I am simulating hydraulic hammer using the WP component in the thermal hydraulic library. The resulting transient's damping ratio seems to be incredibly sensitive to the number of segments I define within the component. Which results do I trust?

Question

My acoustic courant number is less than 1, each segment is at least 5 diameters in length (although I'm uncertain if this rule of thumb will physically affect the solution so much as it better ensures solver stability and convergence), but varying the number of segments within the WP component changes the rate at which the system achieves a steady state after the downstream valve is closed. The frequency of oscillation doesn't appear to vary, but the peak pressure surge does seem to be slightly affected. I'm concerned because increasing the number of segments doesn't cause the transient to converge to some general damping ratio, and I'm unsure as to how many segments I should use nor which solution I should trust. Any input from those with experience in modelling hydraulic hammer in Easy5 would be greatly appreciated. Thanks!

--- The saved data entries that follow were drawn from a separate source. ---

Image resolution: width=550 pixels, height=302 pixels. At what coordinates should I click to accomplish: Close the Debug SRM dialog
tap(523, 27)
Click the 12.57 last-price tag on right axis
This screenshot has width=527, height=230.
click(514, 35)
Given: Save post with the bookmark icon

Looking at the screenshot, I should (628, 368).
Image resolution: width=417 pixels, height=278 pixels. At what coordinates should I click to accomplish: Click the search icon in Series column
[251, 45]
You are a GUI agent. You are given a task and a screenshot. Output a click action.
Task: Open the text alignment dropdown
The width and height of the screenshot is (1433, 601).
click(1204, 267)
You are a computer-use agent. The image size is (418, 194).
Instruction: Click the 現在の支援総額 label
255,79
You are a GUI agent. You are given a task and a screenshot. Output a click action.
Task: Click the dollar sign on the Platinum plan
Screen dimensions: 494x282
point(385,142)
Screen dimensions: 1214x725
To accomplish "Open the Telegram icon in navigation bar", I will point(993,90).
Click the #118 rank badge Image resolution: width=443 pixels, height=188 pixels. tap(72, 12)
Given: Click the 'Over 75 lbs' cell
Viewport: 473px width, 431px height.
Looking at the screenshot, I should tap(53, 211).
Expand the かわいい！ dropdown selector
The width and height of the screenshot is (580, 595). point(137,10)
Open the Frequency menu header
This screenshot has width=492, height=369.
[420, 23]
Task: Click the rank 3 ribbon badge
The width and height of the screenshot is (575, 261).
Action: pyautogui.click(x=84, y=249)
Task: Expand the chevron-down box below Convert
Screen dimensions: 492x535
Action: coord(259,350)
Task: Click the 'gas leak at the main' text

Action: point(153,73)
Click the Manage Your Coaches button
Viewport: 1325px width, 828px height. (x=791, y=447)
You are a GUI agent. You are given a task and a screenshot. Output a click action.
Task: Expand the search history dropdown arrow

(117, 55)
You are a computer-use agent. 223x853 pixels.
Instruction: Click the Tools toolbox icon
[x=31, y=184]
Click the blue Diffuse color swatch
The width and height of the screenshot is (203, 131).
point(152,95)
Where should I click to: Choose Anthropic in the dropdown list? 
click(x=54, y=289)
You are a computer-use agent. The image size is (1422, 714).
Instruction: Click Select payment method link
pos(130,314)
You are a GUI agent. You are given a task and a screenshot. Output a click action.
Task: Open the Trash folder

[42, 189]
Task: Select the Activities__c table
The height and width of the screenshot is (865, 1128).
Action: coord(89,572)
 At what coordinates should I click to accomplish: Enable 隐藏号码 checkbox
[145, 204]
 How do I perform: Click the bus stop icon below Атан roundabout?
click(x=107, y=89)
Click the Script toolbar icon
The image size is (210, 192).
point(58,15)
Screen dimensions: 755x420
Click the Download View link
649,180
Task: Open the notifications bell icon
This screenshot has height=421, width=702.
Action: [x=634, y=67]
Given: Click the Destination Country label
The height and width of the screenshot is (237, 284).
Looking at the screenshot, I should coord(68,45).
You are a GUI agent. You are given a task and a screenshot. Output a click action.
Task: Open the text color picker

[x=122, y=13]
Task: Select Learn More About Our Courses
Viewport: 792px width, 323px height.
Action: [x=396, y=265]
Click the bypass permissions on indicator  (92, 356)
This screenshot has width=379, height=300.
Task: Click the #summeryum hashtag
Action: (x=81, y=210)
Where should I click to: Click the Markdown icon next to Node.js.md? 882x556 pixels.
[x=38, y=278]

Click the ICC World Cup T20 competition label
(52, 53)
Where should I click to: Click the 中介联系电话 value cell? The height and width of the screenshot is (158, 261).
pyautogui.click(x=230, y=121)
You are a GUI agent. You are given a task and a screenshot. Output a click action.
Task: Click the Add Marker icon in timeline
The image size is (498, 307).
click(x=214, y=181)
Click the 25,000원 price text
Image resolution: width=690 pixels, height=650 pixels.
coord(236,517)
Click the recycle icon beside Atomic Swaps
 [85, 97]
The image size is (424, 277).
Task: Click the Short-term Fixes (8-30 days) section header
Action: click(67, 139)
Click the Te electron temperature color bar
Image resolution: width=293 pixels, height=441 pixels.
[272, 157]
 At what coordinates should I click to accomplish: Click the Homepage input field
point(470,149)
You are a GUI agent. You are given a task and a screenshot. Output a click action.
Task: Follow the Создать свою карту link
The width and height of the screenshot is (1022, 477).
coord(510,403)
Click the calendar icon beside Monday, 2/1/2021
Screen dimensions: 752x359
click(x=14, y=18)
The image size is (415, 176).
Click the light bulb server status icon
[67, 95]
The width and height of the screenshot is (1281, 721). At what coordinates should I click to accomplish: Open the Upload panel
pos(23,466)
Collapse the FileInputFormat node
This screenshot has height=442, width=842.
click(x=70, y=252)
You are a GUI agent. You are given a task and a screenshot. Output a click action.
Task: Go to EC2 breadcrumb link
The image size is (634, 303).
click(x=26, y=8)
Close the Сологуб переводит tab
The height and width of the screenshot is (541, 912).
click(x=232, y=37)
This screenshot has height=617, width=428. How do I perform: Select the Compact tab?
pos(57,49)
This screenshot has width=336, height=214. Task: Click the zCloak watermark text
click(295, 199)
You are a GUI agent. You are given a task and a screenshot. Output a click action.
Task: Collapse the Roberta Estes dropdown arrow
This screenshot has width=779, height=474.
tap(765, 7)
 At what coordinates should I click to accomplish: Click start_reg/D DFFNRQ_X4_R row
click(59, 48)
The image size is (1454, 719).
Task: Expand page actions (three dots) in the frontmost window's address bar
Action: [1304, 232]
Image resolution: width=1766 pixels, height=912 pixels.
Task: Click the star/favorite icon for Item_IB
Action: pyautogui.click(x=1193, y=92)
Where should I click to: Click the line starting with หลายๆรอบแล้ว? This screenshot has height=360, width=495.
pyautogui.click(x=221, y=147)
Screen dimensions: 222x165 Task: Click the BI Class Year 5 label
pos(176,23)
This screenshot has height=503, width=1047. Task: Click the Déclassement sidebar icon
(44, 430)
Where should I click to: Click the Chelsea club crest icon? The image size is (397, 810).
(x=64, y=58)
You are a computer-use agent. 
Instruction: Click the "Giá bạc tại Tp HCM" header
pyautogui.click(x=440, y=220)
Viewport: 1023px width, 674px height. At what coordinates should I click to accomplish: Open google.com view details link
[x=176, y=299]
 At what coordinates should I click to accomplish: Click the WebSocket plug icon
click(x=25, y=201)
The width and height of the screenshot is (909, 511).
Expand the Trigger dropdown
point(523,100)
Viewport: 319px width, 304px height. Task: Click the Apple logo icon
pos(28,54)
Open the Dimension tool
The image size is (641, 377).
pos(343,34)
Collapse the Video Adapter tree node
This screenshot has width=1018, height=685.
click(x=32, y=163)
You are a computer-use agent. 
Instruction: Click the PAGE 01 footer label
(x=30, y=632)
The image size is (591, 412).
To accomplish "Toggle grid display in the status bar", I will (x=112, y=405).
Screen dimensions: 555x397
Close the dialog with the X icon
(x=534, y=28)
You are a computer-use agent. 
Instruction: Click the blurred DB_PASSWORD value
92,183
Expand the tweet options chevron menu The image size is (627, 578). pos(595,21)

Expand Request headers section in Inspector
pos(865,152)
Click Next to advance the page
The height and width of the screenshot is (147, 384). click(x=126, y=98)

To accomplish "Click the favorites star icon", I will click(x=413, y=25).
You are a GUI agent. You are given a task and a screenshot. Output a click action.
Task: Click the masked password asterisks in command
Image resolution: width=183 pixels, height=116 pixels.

eric.plevy · Accepted Answer

Just to follow up on this, I determined that it was independent of the transient friction model used. I only found the damping characteristics to be sensitive for small numbers of total WP components. Once I built a more representative, complex system with over 20 total WP components, system damping sensitivity to spatial and temporal discretization seemed to vanish. I realized that I was supposed to keep the length of each division GREATER THAN or equal to the rule of thumb mentioned in the post, not less than or equal to. I suspect that the full scale system has a higher total fluid volume and larger cumulative WP component length which allowed me to use a larger, internal discretization on individual WP components which stabilized the system by increasing the pressure differential between internal nodes of individual WP components. I suppose only having one or two short WP components with smaller internal discretizations created a numerically unstable system with lower pressure differentials between internal nodes, which may have contributed to numerical instability caused by the overdiscretization of a single, short WP component. I also was having run time hangups that I was able to attribute to the switch state methodology built into Easy5 in reference to the orifice transition Reynolds number. I had changed the number from 100 to close to 3000 with minimal impacts to the solution with a significant impact on the run time (although it still takes a while, even with the larger transition Re number).

I am simulating hydraulic hammer using the WP component in the thermal hydraulic library. The resulting transient's damping ratio seems to be incredibly sensitive to the number of segments I define within the component. Which results do I trust?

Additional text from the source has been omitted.